それは「自分の意志で高めた無理なやる気は続かない」ということだ。それはいずれ、終わる。

「やる気」を出そうとしているのに、「やる気」が出ない自分に自己嫌悪になる。
本当は良い仕事をしたいし、真剣に仕事をしたい。そう思っているのだ。
なのに集中できず、逆にバッドサイクルに入ってしまう。

その理由を老子の言葉に置き換えて言えば、以前も少しお話しした極端なことを自然に戻してしまうということだ。

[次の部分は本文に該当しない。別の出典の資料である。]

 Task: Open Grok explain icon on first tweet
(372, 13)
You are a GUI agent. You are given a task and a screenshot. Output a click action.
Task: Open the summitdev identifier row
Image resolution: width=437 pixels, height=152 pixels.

普段、あまり真剣にやっていない。あまり集中していない。そのような人がいきなり真剣に仕事をやる。それは「不自然」なのだ。

不自然だからこそ、続かない。
自然な方に戻されていく。

でも、

普段真剣にやっている人。集中している人は違う。そのような人が真剣に仕事をやること
は自然なのだ。

自然だからこそ、続く。
簡単に不自然な方に戻されはしない。

さぼろうと思う方が不自然だ。
さぼっても、すぐに自然な方に戻るのだ。

だからこそ、「不自然」な一時的な行動を「自然」にする必要がある。言い換えれば、「習慣」にする必要があるのだ。

覚えておいてほしい。
成果を上げることができる人は成果を上げる行動を一時的にとる人ではない。
成果を上げることができる人は成果を上げる行動を長期的にとれる人だ。言い換えれば、習慣を持っている人なのだ。

老子は言う。

「さわがしい暴風は半日とつづかず、うるさい豪雨は一日じゅうはつづかない。
そうしているのはだれかといえば、それは天地である。
天地でさえも長くつづけることができないものを、まして小さな人間ではなおさらつづかない。
大声を張りあげてしゃべりまくる不自然なことは、やめたほうがよい」

参考:老子道徳経 上篇 「老子」金谷治

一時的に自然ではない行動をとる時は注意が必要だ。それらの多くは長く続けることができない性質の行動なのだ。

だからこそ、それが自然なものとなるように
習慣化することを意識することが重要なのだ。

スティーブン・コヴィーが成功には原則があるとして「7つの習慣」で「習慣」をとりあげた。
あの本は1500万部以上売れた大ベストセラーだが、「習慣」は老子の言葉からも非常に重要なものだと言える。

習慣を高めること。そして、自らの自然を高めることだ。